納得いかない部分があれば再度話し合いとなり、双方に折り合いがつくまで繰り返されます。
当事者間での解決が難しい場合には、交通事故紛争処理センターに仲介に入ってもらうことも可能です。
しかし、交通事故紛争処理センターはあくまで中立な立場のため、ここでも難航した場合には弁護士に相談するのが良いでしょう。
示談成立までにかかる期間
示談成立までにかかる期間には、個人差があります。
まず、怪我を治療するための入通院にどの程度時間がかかるのかが、示談成立までの期間に大きく左右するんですね。
仮に通院期間が8ヶ月で、後遺障害等級認定の申請を行った場合、次のような期間が想定されます。
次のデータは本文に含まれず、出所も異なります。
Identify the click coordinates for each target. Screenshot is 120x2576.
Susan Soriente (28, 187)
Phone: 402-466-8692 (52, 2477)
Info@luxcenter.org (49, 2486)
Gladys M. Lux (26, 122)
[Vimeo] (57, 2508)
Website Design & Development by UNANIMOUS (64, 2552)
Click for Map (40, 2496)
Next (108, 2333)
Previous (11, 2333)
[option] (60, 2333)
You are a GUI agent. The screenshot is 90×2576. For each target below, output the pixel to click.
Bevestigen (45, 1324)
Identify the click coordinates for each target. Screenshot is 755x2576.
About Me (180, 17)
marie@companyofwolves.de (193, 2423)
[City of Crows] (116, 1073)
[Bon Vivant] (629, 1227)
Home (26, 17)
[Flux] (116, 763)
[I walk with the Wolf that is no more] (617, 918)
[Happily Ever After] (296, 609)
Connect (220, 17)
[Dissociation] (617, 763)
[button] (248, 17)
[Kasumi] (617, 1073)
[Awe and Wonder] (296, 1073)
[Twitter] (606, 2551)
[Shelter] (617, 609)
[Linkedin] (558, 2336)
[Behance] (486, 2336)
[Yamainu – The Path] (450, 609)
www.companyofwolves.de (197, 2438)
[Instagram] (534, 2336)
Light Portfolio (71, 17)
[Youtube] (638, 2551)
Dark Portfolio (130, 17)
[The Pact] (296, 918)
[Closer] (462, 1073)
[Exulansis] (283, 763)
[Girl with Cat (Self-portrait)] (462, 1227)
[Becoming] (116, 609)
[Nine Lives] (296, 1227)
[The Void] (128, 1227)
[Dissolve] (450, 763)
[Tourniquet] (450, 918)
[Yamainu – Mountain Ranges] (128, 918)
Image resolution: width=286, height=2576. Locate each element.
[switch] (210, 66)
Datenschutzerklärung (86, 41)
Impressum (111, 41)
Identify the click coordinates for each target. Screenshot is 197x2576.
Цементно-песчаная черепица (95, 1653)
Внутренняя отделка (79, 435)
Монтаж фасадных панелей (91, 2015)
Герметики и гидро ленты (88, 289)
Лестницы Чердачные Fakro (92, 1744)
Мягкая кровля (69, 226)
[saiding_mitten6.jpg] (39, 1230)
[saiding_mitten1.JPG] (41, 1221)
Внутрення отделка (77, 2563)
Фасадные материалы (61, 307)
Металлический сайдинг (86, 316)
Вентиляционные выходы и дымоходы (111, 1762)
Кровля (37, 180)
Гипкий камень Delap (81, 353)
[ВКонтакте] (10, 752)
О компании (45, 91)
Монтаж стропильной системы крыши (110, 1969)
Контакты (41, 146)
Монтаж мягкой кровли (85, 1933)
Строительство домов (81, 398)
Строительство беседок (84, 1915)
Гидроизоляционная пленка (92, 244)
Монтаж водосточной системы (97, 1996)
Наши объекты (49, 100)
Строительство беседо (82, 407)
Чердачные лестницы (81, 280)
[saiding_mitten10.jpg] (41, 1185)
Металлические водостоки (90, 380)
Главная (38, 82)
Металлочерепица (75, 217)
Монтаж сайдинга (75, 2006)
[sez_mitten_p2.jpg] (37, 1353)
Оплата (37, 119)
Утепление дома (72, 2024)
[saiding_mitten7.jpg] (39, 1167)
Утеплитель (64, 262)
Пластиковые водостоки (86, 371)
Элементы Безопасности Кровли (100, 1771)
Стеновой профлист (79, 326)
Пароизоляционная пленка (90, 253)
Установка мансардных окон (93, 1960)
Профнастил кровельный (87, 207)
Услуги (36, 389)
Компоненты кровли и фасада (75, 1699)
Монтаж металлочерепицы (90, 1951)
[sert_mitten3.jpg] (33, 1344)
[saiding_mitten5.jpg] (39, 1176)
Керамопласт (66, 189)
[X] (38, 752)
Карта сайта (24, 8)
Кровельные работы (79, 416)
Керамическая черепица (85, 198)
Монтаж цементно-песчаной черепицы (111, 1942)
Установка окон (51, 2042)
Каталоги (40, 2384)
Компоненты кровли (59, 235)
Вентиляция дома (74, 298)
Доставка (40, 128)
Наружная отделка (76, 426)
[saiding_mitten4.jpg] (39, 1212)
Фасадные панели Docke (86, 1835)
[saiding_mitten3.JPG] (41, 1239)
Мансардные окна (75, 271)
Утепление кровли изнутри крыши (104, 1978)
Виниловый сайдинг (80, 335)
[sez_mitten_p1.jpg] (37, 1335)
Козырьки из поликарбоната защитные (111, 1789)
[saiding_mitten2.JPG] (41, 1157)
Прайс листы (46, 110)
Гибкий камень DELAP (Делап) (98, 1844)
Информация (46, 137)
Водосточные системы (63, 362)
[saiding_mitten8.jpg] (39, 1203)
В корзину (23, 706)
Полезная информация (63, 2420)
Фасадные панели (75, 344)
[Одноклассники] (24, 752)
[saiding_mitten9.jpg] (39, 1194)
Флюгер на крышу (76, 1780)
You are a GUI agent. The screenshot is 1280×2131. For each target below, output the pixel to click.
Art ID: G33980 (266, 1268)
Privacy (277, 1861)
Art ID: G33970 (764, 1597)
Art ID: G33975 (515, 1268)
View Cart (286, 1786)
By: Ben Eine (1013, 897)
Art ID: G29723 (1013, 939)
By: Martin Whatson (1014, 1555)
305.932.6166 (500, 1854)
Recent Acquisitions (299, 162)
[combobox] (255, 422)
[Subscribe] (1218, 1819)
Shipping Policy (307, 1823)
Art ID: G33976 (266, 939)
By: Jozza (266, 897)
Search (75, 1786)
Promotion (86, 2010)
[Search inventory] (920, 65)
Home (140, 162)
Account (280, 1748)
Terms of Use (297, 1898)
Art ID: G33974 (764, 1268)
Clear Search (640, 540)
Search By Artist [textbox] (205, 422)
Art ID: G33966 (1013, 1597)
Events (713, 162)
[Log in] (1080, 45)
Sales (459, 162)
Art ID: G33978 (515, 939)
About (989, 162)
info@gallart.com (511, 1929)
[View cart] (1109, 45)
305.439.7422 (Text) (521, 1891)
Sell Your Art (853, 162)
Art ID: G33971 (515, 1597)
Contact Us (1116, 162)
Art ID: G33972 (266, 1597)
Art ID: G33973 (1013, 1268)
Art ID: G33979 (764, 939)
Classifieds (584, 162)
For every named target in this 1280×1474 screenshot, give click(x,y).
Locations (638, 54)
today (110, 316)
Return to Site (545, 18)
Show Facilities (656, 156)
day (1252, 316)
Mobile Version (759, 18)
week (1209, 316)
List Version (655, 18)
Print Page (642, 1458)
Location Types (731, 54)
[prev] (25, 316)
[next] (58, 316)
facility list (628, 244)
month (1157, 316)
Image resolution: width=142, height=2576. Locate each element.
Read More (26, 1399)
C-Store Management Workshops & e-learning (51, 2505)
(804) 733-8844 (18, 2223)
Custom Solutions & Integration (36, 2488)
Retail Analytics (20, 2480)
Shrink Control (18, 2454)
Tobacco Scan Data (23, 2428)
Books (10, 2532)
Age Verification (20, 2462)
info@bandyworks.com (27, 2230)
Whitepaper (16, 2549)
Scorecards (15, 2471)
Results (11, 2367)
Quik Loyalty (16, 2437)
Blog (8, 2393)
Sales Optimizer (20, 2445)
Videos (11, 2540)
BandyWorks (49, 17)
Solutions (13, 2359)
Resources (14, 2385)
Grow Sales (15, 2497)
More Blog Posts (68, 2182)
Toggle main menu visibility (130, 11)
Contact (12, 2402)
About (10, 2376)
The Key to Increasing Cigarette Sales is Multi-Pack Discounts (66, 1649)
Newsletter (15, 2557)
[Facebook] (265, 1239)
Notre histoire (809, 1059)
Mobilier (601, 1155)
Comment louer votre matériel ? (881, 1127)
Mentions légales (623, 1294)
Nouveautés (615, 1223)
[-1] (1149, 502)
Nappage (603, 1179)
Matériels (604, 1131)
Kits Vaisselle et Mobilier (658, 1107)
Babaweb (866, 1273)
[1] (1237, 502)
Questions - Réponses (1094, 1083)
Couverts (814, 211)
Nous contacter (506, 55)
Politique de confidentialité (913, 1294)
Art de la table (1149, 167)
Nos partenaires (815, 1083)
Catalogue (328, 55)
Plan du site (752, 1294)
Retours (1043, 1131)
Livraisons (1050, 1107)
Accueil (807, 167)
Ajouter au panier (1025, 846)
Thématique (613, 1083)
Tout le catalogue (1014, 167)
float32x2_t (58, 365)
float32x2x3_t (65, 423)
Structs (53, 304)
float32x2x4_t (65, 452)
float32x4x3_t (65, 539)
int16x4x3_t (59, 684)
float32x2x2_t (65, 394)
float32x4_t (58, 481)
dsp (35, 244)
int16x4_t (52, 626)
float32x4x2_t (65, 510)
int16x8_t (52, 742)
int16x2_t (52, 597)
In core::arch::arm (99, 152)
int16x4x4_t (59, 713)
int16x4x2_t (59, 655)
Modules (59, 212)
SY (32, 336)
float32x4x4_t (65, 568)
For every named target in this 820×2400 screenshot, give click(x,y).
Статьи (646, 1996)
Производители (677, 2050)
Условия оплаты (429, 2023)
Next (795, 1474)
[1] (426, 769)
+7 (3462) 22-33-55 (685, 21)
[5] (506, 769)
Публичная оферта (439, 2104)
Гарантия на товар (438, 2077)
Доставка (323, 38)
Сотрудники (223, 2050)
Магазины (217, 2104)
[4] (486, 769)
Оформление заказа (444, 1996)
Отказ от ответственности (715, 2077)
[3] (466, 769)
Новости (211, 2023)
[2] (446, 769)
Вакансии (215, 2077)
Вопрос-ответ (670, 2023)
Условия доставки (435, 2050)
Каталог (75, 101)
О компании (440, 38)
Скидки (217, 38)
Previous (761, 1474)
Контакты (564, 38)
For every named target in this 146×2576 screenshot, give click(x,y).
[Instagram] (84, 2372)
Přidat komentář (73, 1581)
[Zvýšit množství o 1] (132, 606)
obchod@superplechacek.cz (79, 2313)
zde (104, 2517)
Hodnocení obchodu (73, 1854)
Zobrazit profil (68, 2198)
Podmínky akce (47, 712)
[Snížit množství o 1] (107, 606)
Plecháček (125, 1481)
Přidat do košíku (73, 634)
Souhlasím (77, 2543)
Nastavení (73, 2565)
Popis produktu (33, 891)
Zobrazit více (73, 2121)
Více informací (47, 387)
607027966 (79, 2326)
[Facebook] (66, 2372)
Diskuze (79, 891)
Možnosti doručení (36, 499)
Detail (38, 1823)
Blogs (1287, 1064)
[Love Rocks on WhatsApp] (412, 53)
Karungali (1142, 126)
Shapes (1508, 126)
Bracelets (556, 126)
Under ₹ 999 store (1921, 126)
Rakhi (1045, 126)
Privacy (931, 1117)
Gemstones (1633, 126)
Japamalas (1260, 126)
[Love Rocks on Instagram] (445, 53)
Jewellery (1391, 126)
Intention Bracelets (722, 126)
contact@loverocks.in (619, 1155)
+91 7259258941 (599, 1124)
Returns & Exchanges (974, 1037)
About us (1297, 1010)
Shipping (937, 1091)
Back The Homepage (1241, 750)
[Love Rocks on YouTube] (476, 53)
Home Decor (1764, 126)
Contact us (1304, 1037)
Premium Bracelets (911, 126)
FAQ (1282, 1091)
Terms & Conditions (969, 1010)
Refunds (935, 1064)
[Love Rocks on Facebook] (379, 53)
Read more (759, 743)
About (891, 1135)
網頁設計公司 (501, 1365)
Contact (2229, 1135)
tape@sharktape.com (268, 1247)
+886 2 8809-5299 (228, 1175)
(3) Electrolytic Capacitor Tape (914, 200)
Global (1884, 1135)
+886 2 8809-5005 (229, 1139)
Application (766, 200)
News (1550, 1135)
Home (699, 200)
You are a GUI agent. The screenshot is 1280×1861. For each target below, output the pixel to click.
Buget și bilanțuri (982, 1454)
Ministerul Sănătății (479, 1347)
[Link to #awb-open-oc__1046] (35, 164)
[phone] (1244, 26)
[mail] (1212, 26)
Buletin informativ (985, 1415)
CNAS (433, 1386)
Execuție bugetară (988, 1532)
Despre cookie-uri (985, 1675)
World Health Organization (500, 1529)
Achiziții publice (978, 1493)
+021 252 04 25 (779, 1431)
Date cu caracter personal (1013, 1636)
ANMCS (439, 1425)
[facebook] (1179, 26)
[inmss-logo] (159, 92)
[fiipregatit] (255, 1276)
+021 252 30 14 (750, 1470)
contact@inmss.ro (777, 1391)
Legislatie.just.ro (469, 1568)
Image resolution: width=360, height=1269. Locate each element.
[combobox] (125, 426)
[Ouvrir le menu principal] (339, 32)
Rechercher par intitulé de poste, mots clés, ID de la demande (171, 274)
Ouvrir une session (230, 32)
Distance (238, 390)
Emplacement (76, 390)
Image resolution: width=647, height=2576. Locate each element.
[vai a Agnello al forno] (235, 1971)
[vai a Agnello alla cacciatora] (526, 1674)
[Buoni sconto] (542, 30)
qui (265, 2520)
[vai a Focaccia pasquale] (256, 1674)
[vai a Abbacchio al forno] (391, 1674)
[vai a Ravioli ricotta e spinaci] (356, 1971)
『通院期間8ヶ月+後遺障害等級認定申請2ヶ月+示談交渉1ヵ月=示談成立まで11ヶ月』
後遺障害等級認定の申請は、認定結果が出るまでに平均して2ヶ月程度時間がかかります。
この時点ですでに事故発生から10ヵ月経過したことになりますが、その後の示談交渉に1ヶ月かかったことを想定して計算すると、合計で11ヶ月になるんですね。
治療が完了してから示談交渉までは比較的早い流れで進みますが、交渉が決裂するとそこを解決するまでにかかる時間が期間に影響することを覚えておいてください。
まとめ
今回は、交通事故の示談成立までにかかる期間についてご紹介しました。
加害者側の保険会社とのやりとりは、精神的苦痛を伴います。
少しでも早く示談交渉を進め、解放されたいと思う方も多いはずです。
しかし、相手の言い分を鵜呑みにして示談を成立させてしまうと、大きく損してしまう場合もあります。
1人で対応するのが難しいと感じたら、示談交渉のプロである弁護士に相談してみましょう。